At least I feel a little more comfortable calling him a lunatic now.
That Harrison Ford is in a movie adaptation of a story I loved as a kid does not make this any easier, but I still have no plans to see the film.
no subject
Date: 2013-05-08 11:52 pm (UTC)I've also enjoyed the irony of his insurrection quote being framed by saying that when government is the enemy of marriage, then those "creating successful marriages" should overthrow the government. Shall we let him in on the roughly 50% divorce rate amongst the straights?
no subject
Date: 2013-05-09 08:21 am (UTC)Quotes because while not an atheist, I maintain it's highly unlikely any mortal really gets God's plan. And that's on my optimistic days. On my cynical days, I'm always amazed, just gob-smacked at how closely "God's plan" coincides with the interests of the local powers that be.

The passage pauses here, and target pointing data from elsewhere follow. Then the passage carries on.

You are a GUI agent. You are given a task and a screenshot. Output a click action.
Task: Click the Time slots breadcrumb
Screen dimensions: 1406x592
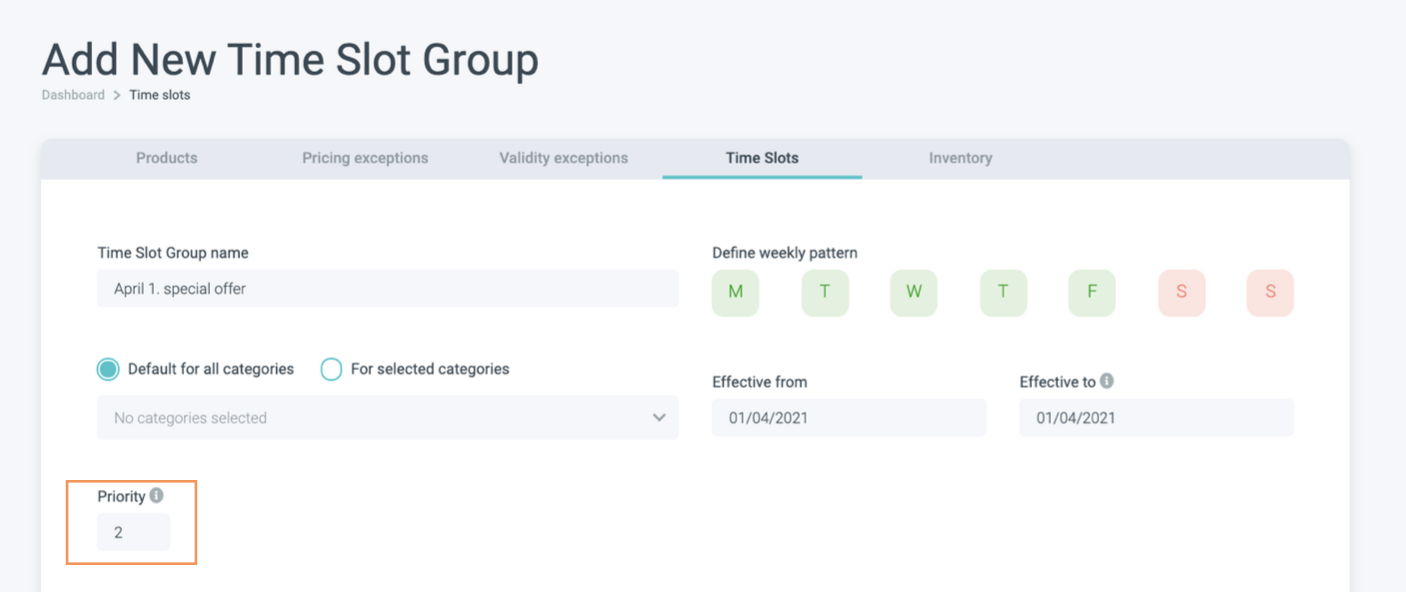(x=160, y=95)
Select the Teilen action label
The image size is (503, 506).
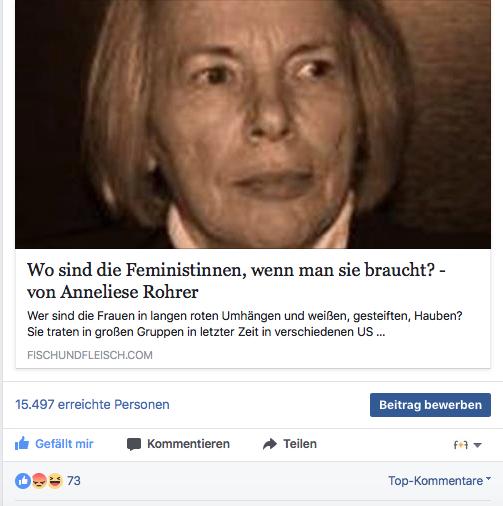coord(300,444)
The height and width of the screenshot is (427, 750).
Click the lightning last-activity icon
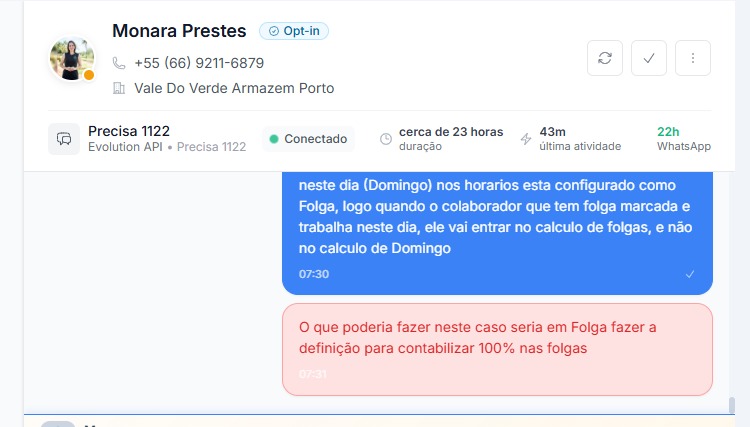[526, 139]
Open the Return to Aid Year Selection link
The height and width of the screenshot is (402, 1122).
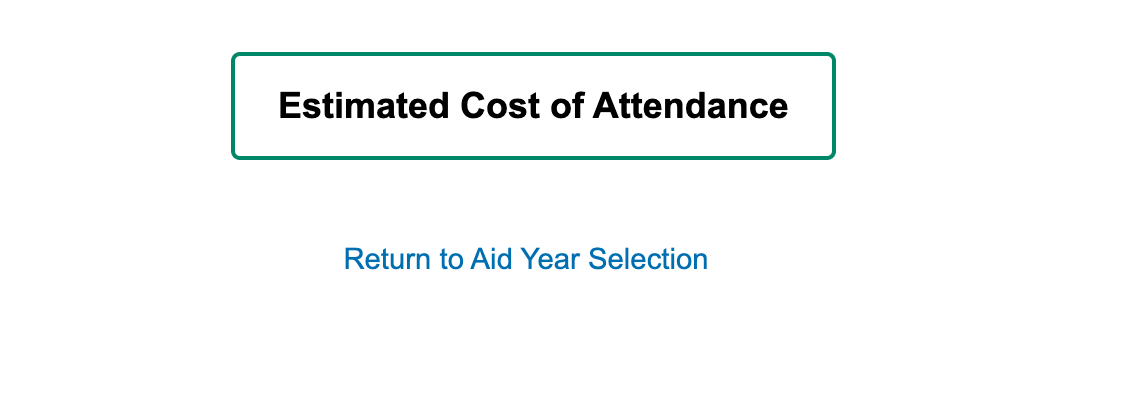tap(526, 259)
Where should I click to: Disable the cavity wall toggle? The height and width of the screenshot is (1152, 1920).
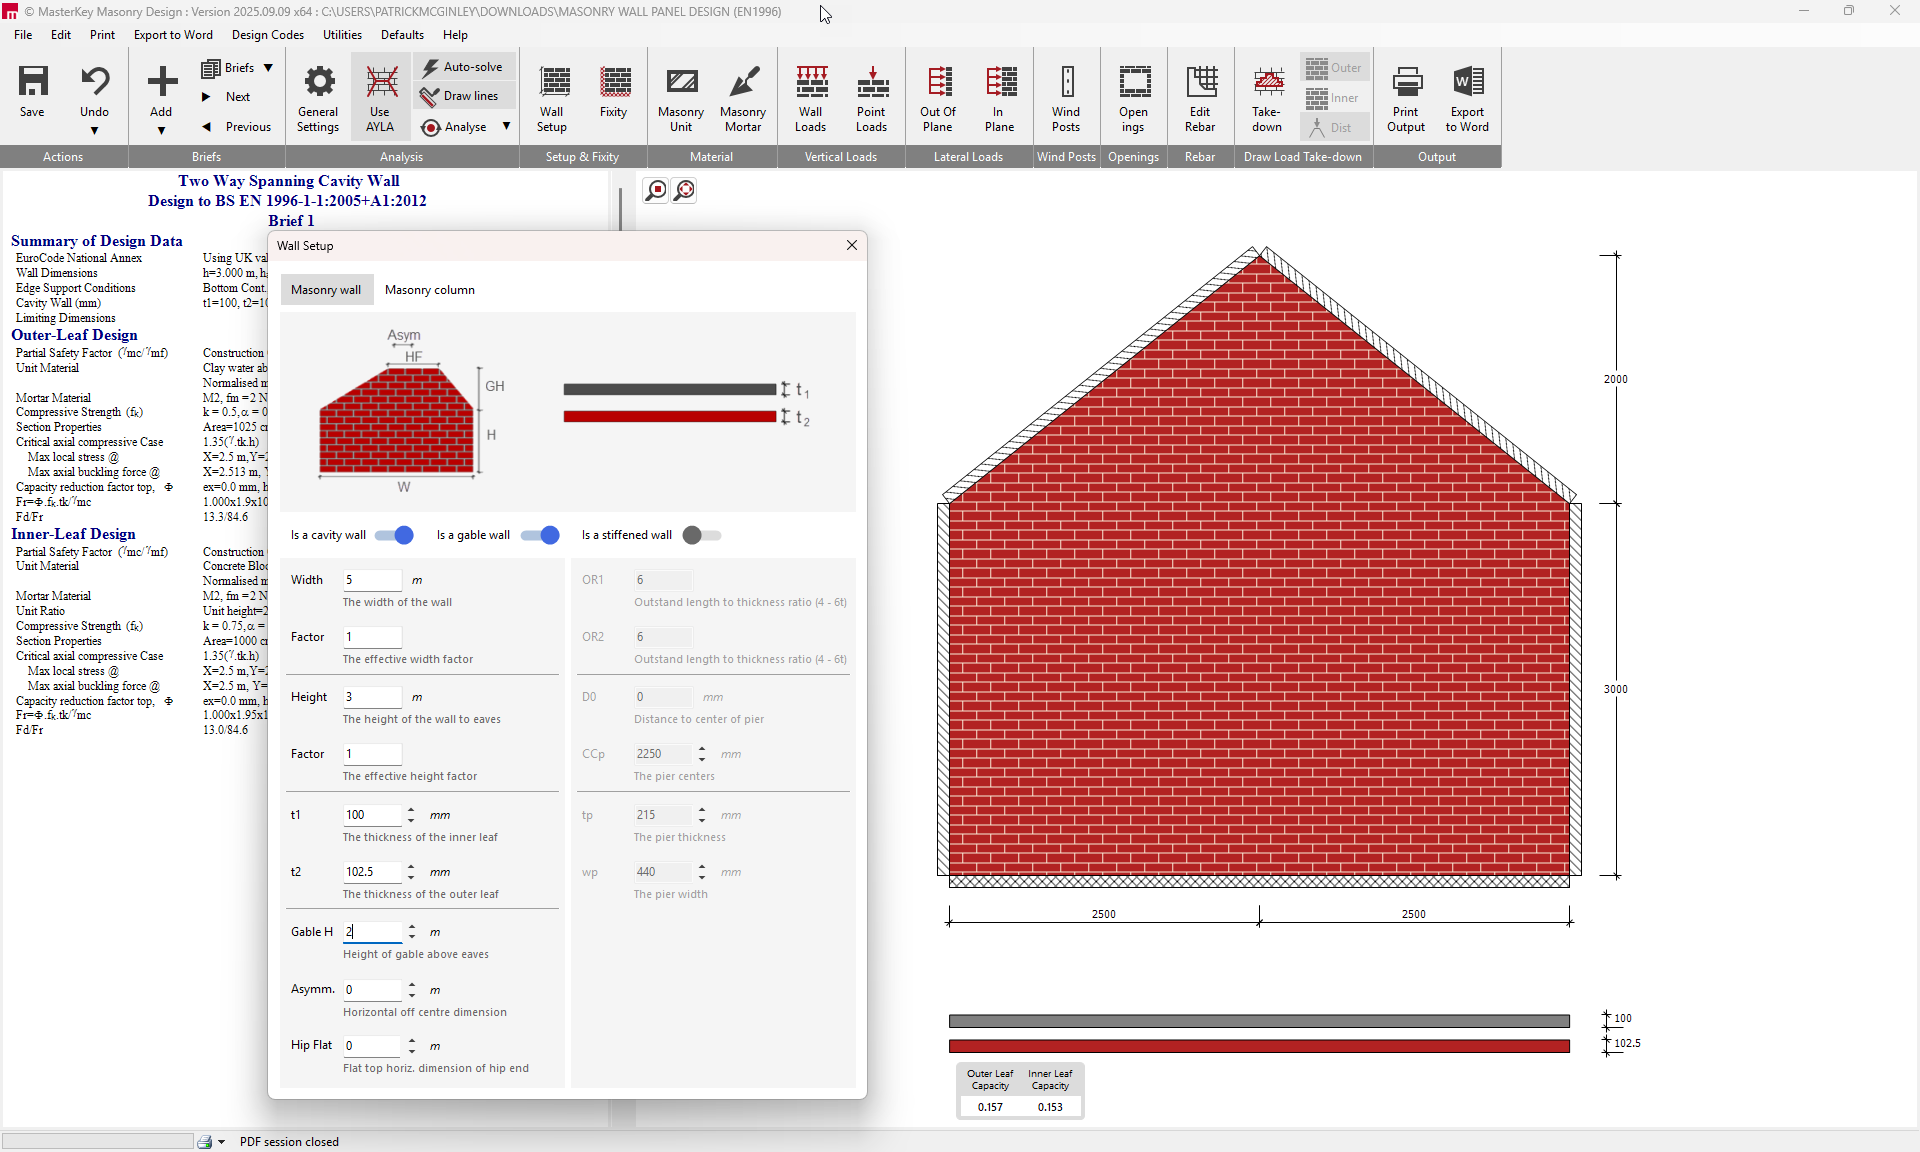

edited to add: Oh, and how many not-so-straight people are either enduring horrible marriages to fit in, or how many beards are enduring fake marriages so their gay spouse can hide. I understand that Card had a character (gay, married for duty) in one of his books, so that probably wouldn't bother him. I wonder if gay adultery (impossible as that is under the strict definition of adultery) is all right with him?
no subject
Date: 2013-05-09 10:56 pm (UTC)There's actually a thing in China of gay men and lesbians essentially entering into a marriage of convenience due to family and society expectations. It's called xinghun. The article is interesting, but it reminds me of the religious wingnuts in the US who say of of course gay people can get married... as long as it's someone of the opposite sex.
no subject
Date: 2013-05-10 01:35 am (UTC)Then...I had a bad feeling about some of the places the one child policy would go, but this one never crossed my mind.
no subject
Date: 2013-05-10 11:10 pm (UTC)The one child policy resulted in many families choosing to have a boy to carry on the family name, not realizing that without enough girls, there's not going to be a wife and child for their son.
Add in that some of these only children are gay or lesbian, and it gets even more complicated. At least with xinghun there's not a straight person being deceived and a gay person being unhappily married in order to meet society's expectations. Both parties go in knowing the deal.
no subject
Date: 2013-05-11 05:11 pm (UTC)I'm pretty sure that if anyone thought of the "where the wives gonna come from?" at all, the answer was "not at the end of my family tree, twig, branch...whatever."
Xinghun sounds like a much better deal than what went on before Stonewall in the West, but the mess around marriage equality wherever one finds it still says a lot about the people making it. For China, sounds like ol' Mencius has a some to answer for.